Dhaka, June 30 (UNB) - Contrary to popular belief, using social media and the internet regularly could improve mental health among adults and help fend off serious psychological distress, such as depression and anxiety, a study has found, reports The Indian Express.
According to researchers from Michigan State University in the US, communication technologies and social media platforms make it easier to maintain relationships and access health information.
Until now, adults have not been the focus of much research on the mental health impacts of social media use, said Keith Hampton, a professor at Michigan State University.
Most studies on social media have focused on youth and college students, and the effects could be explained by life stages, rather than technology use.
“Taking a snapshot of the anxiety felt by young people today and concluding that a whole generation is at risk because of social media ignores more noteworthy social changes, such as the lingering effects of the Great Recession, the rise in single child families, older and more protective parents, more kids going to college and rising student debt,” Hampton said.

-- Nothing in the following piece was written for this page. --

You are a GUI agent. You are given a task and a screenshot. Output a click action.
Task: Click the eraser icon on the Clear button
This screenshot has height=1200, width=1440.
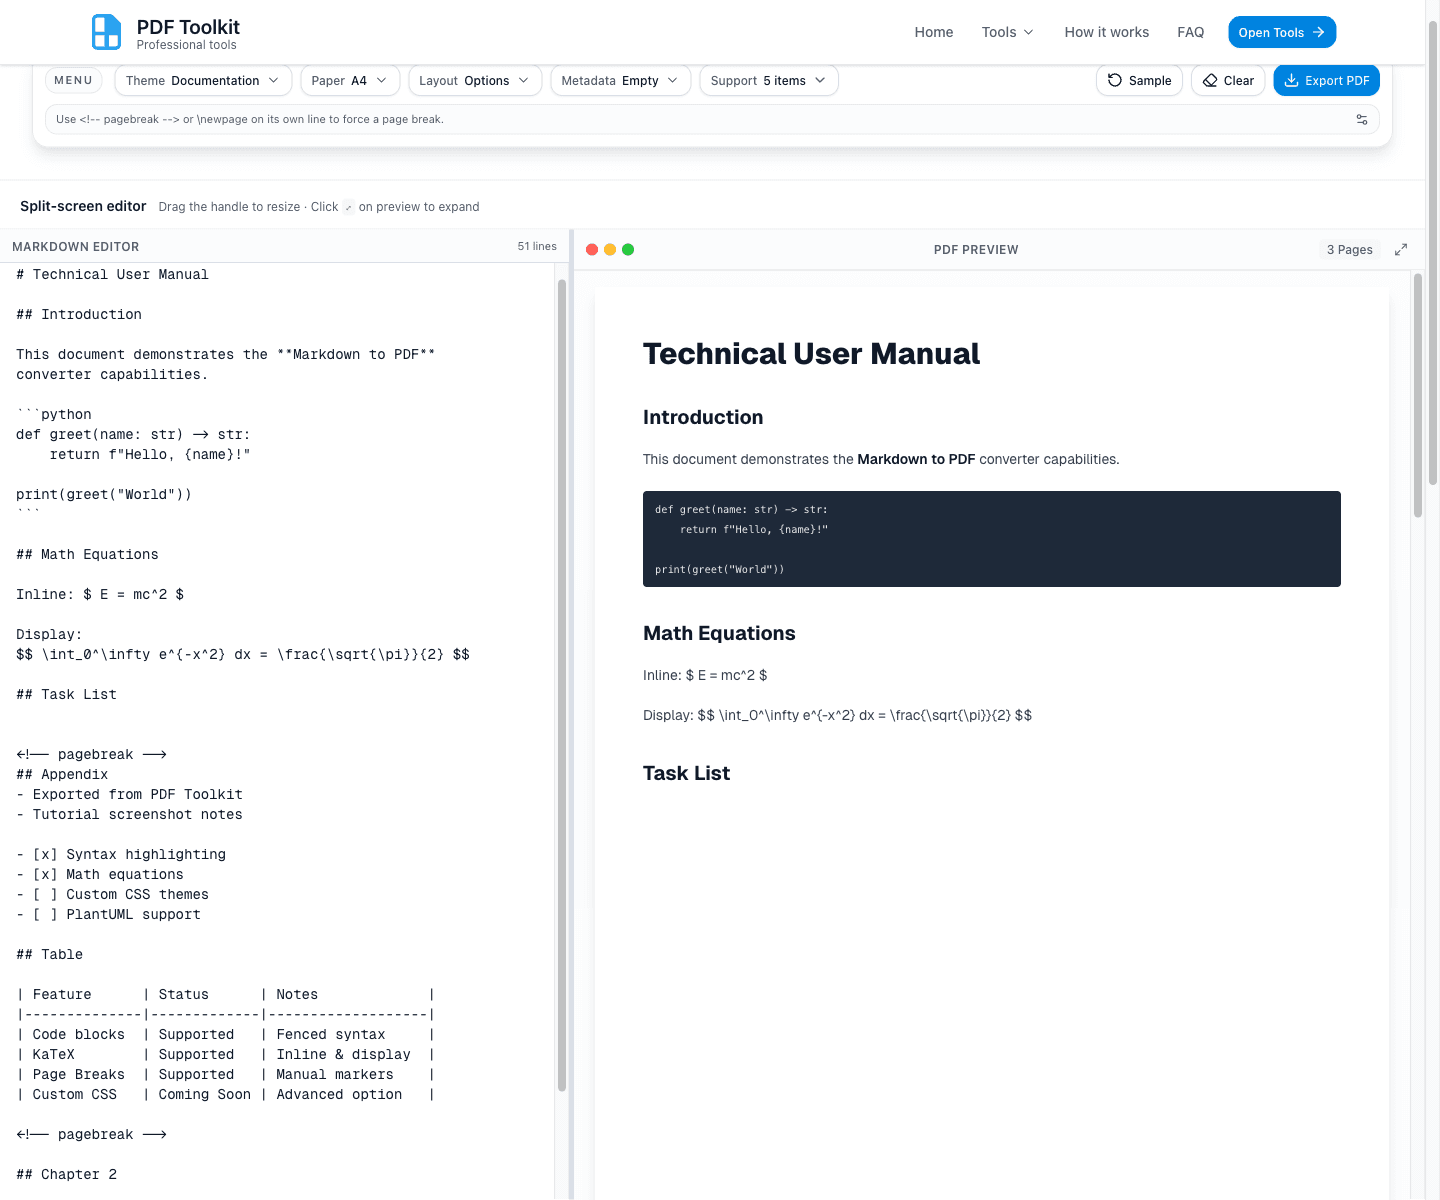(1208, 80)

Researchers set out to study more mature populations, analysing data from more than 13,000 relationships from adult participants.
Using 2015 and 2016 data, the team found social media users are 63 per cent less likely to experience serious psychological distress from one year to the next, including major depression or serious anxiety.
Having extended family members on social media further reduced psychological distress, so long as their family member’s mental health was not in decline.
The study, published in the Journal of Computer Mediated-Communication, challenges the notion that social media, mobile technologies and the internet contribute to a mental health crisis.
The researchers found that someone who uses a social networking site is 1.63 times more likely to avoid serious psychological distress.
The extent to which communication technologies affect psychological distress varies according to the type and amount of technologies people and their extended family members use.
Changes to the mental health of family members affect the psychological distress experienced by other family, but only if both family members are connected on a social networking site.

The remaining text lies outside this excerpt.